■ Your task ■
Lines from the one with "Instruction: Select the Networking tab" through the end of the records, and no others, are what the answer should contain, copied exactly; please keep pictures out.

■ Dataset entries ■
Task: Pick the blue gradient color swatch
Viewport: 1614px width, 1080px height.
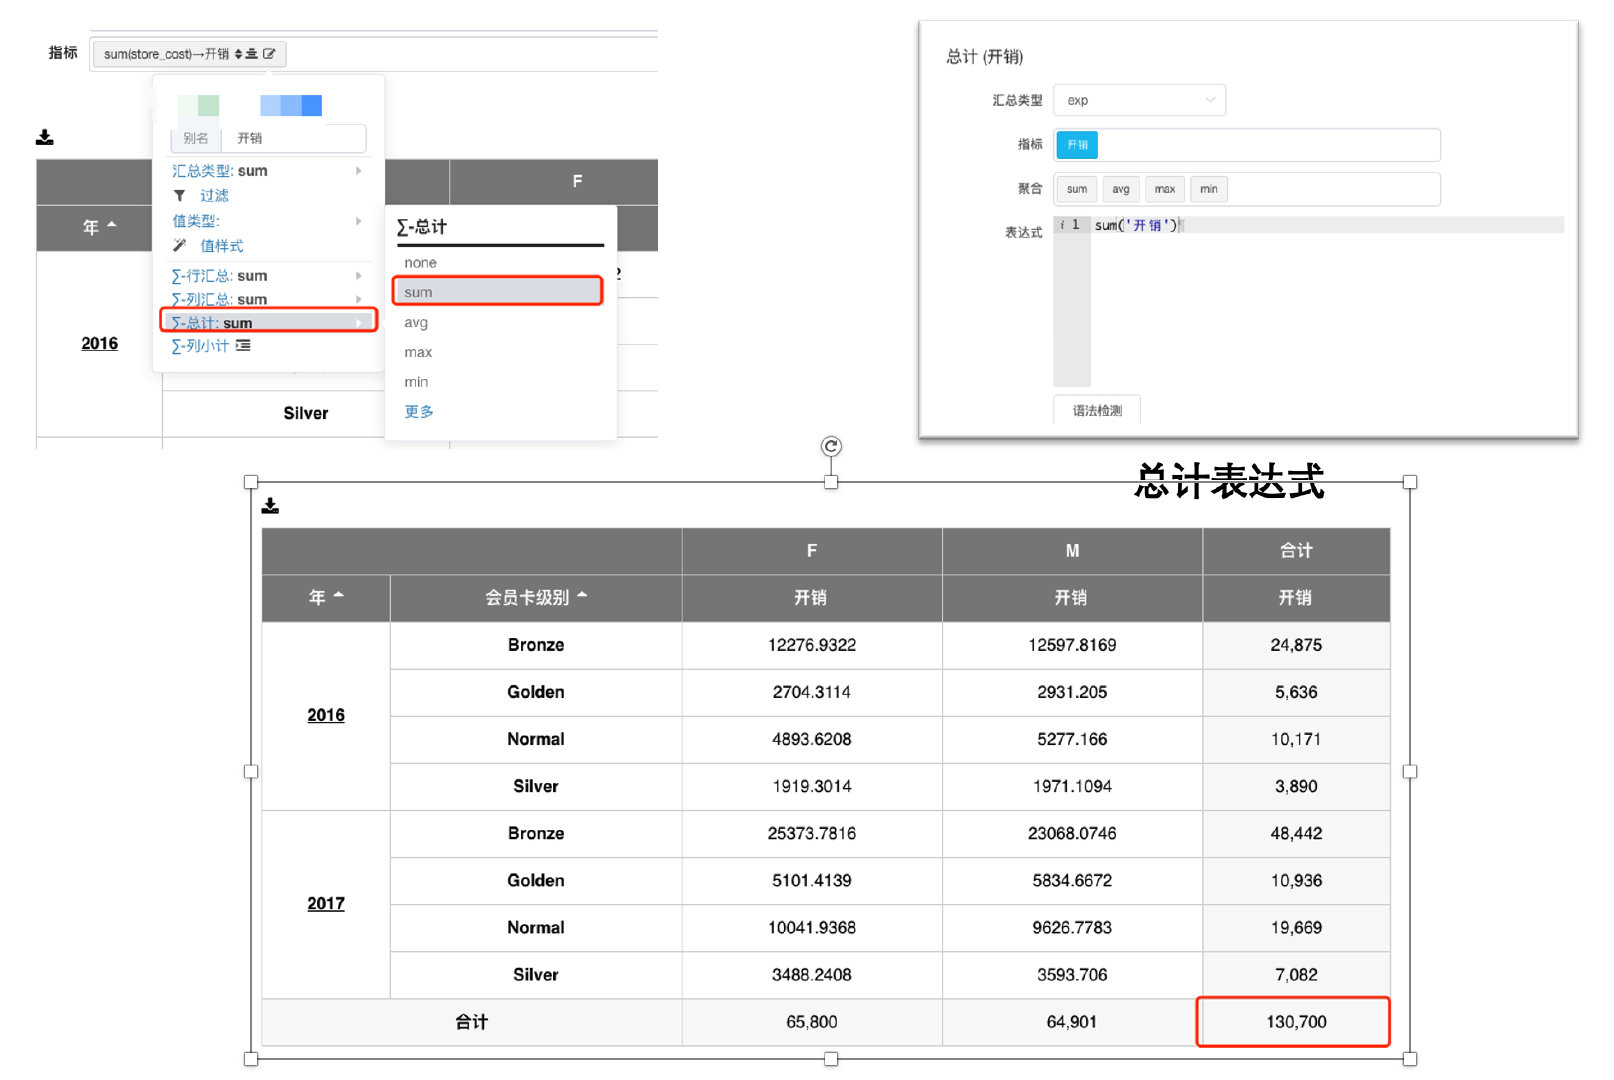Action: pos(290,106)
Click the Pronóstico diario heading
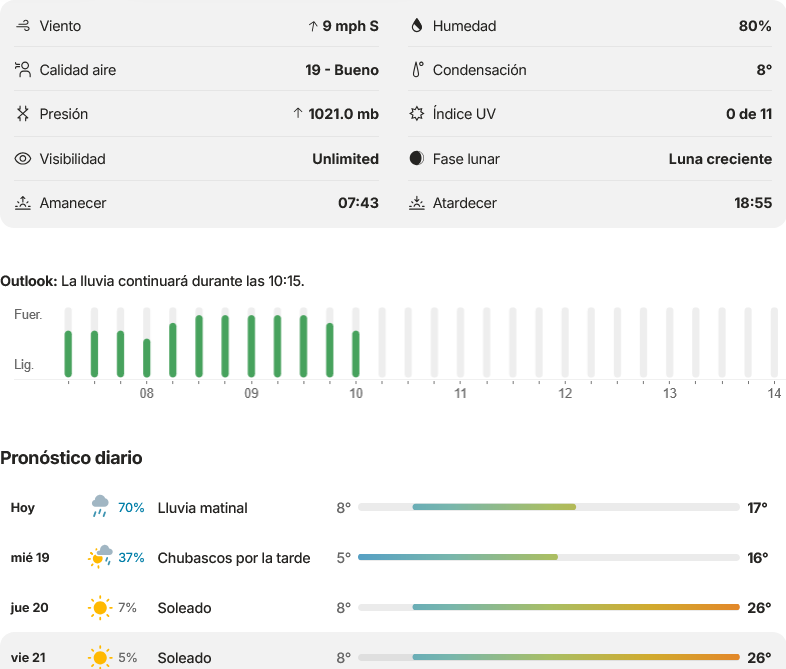 click(71, 458)
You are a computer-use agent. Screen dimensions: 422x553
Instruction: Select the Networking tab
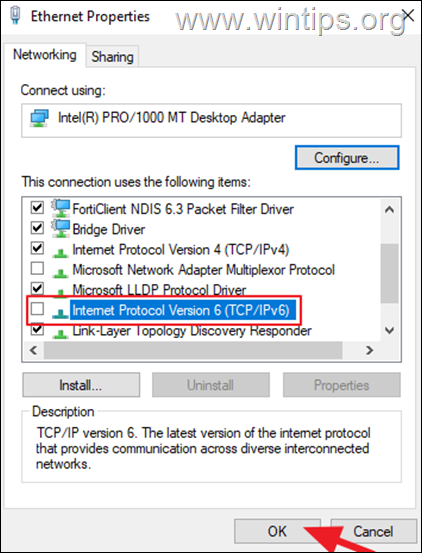click(x=44, y=55)
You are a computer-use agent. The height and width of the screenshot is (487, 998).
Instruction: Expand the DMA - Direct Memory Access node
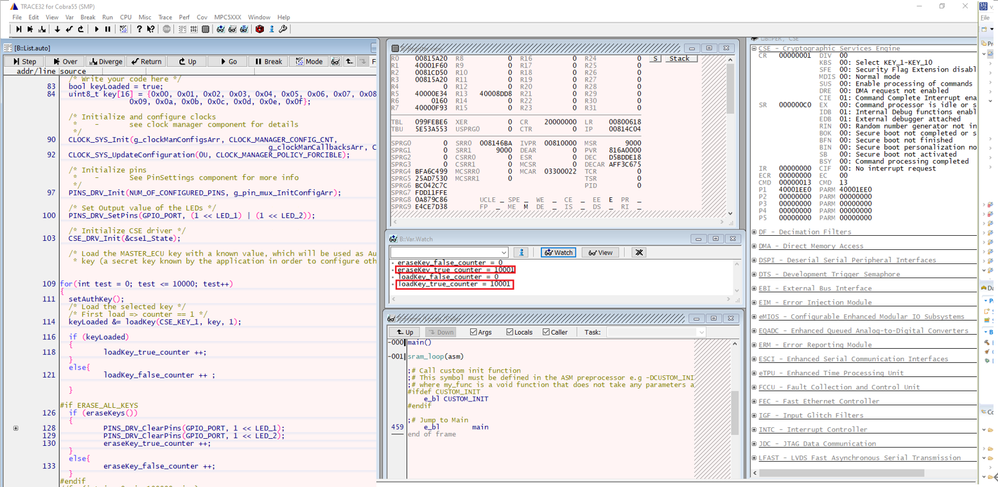(x=755, y=246)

■ Task result ■
Instruction: Select the Networking tab
click(x=44, y=55)
You are a computer-use agent. The height and width of the screenshot is (487, 998).
Instruction: Expand the DMA - Direct Memory Access node
(x=755, y=246)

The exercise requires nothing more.